The big question of the week – what is going on with the Federal Reserve (Fed)? The U.S. monetary policymakers are sharing quite opposite positions. On the one hand, the Fed’s raising of interest rates by 25 basis points is only pushing stock markets up. On the other hand, it promises to turn extremely hawkish while markets are certainly not ready for it.

Last week Fed’s front man Jerome Powell gave all his efforts to support markets as he promised not to raise interest rates too fast. This week it seems we have another different Mr. Powell who is saying that “inflation is much too high” and the Fed could get even more aggressive with the interest rates hike together with unloading its huge balance sheet of nearly $9 trillion this May.

So, what is really going on, Mr. Powell? Which of the Fed’s positions is false? Investors seem to be puzzled as the S&P 500 broad market index continues to climb towards its target at 4600-4650 points. Investors may hope for another statement from Mr. Powell who is going to speak on Wednesday. But it doesn’t look like he is going to take his words back, and he may even not add a dovish tune to it, as it would mean the Fed doesn’t know what to do. That is even more dangerous for investors.

The crude market is intriguing as prices have little time to resume the rally towards $160-180 per barrel of Brent crude. Some efforts, however, were made as prices rose to $115 per barrel on Tuesday. But this week has to close above $120 to justify the rally to $132 per barrel, a strong resistance level.

Gold prices are consolidating below the $1920-1930 level per troy ounce with a possible downside target at $1840 per ounce, or further down at $1750-1760 by mid-April. Only increasing geopolitical tensions may cancel such an unfavorable scenario for gold. In this regard, it is important to monitor the U.S.-China diplomatic standoff, and potential U.S.-Russia cyber conflict that U.S. president Joe Biden warned American business leaders about.

EURUSD continues to ascend within the upside pattern towards 1.13000-1.14000. But many technical indicators signal a high possibility of the downside correction below 1.08000. So, there is no clear direction to open trades. Short positions opened at 1.10450 should be already closed. Any additional short positions are at high risk. The closes support is at 1.09700 and it was tested on Tuesday. If the pair fails to rebound, a strong downside movement to 1.09000 would be a priority.

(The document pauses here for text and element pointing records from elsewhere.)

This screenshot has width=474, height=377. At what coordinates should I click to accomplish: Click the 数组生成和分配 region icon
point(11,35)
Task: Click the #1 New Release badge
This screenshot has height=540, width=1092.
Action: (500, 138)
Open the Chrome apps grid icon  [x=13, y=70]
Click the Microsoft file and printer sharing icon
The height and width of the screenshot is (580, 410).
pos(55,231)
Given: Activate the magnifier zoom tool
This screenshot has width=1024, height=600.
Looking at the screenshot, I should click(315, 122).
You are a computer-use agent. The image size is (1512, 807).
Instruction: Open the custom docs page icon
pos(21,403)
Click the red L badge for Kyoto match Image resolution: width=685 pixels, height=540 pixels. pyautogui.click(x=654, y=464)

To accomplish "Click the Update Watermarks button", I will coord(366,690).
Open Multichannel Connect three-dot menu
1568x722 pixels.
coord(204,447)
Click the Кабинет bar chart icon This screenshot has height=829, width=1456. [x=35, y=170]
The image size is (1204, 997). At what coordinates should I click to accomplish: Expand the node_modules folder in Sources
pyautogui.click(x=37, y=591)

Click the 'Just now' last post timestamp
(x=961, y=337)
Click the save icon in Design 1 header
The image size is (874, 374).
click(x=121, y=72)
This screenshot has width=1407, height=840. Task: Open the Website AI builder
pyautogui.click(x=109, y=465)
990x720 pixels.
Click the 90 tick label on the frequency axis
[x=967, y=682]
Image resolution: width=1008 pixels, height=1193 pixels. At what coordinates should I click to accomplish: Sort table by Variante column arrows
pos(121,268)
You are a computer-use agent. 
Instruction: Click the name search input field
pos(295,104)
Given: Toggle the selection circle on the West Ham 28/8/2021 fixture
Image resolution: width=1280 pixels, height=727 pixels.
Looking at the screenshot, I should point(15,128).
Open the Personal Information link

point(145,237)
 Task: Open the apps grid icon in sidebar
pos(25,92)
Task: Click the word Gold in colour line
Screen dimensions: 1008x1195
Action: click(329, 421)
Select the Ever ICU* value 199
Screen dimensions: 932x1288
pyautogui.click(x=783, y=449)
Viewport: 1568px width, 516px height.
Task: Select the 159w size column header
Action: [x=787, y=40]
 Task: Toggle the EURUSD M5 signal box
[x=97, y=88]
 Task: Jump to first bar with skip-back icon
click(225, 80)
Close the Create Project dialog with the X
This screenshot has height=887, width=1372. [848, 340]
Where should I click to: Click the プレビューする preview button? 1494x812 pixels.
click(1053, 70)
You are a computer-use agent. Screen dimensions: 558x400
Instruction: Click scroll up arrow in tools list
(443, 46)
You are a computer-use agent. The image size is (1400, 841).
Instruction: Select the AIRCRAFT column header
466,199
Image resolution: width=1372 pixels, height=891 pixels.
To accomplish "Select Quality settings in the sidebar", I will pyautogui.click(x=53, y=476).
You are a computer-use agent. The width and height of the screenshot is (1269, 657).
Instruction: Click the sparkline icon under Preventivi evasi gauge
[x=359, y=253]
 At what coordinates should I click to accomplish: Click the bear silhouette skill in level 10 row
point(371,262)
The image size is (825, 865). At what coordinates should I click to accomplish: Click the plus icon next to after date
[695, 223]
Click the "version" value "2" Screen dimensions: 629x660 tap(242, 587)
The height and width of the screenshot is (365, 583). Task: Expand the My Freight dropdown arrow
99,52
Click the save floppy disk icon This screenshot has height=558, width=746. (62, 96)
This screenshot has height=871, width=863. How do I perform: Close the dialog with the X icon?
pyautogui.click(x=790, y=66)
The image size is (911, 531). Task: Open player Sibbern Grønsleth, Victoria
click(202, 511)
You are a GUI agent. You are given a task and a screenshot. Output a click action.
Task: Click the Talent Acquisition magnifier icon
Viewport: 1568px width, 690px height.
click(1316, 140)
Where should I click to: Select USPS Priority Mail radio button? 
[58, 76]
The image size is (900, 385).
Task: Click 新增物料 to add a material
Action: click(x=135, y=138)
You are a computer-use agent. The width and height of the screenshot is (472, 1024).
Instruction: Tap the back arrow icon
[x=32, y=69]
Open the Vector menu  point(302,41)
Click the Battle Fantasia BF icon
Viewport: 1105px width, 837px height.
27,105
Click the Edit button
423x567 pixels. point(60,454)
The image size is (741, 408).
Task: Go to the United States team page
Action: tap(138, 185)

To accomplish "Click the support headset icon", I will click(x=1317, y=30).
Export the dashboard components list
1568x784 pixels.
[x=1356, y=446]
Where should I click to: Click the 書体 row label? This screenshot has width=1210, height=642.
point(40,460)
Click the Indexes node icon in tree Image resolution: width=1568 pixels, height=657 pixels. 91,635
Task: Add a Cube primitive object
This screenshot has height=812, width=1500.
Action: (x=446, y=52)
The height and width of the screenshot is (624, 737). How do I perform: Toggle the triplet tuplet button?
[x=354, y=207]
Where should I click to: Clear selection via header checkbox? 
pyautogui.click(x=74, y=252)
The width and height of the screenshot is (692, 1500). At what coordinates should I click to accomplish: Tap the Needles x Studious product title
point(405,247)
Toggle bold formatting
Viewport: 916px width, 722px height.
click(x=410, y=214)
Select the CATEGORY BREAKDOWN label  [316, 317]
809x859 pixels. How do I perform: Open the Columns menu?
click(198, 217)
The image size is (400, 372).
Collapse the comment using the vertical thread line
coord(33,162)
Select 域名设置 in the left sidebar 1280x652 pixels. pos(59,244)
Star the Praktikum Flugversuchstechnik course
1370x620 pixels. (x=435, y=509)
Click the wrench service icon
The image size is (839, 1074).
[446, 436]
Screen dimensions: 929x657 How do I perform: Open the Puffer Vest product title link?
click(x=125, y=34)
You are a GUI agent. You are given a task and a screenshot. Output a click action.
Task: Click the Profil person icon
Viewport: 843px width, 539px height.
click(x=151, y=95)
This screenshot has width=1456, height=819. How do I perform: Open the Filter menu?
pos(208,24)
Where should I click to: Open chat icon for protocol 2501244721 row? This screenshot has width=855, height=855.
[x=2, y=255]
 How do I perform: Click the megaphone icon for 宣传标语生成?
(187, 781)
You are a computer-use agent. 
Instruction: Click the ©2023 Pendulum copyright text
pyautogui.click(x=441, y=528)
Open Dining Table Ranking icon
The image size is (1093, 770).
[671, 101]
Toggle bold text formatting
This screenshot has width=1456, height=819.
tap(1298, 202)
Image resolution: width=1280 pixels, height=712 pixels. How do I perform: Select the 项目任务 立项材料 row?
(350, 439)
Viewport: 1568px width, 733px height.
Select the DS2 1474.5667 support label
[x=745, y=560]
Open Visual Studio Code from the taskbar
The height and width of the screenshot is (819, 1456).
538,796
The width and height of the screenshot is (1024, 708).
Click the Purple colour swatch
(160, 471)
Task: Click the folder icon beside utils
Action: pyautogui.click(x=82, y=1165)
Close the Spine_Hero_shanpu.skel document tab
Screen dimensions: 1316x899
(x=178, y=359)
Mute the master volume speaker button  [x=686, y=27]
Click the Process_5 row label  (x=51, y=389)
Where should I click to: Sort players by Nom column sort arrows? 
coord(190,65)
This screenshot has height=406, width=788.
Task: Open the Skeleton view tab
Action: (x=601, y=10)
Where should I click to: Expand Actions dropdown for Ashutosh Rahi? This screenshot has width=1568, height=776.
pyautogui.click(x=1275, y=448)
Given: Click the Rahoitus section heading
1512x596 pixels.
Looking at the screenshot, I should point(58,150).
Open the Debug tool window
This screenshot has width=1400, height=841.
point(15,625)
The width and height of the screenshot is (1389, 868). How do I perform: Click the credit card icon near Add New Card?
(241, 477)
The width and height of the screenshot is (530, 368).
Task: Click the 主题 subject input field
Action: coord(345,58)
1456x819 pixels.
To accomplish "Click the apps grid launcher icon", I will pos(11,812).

However, no further downside movements below this target are expected this week.

GBPUSD is also in an upside pattern with a target at 1.34000-1.35000. However, some indicators signal a possible downside. With such contradictory indications, neither positions should be opened. The nearest support is at 1.31500. Once it would be broken to the downside it would flag a strong decline of the pair.